**Items from a data source:**
□ □ □ □
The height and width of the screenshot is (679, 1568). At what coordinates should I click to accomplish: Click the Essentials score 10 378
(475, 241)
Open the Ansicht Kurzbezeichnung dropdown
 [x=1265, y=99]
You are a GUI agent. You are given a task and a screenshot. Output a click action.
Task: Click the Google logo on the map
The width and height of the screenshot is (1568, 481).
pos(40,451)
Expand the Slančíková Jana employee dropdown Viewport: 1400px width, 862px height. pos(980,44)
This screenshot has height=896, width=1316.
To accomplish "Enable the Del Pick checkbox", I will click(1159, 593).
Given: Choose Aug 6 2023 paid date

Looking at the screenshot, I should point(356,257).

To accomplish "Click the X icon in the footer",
□ □ □ □
Copy exactly the line containing "This screenshot has height=896, width=1316." and each line after it through the end of the records above.

This screenshot has height=896, width=1316.
To accomplish "Enable the Del Pick checkbox", I will click(1159, 593).
Given: Choose Aug 6 2023 paid date

Looking at the screenshot, I should point(356,257).

To accomplish "Click the X icon in the footer",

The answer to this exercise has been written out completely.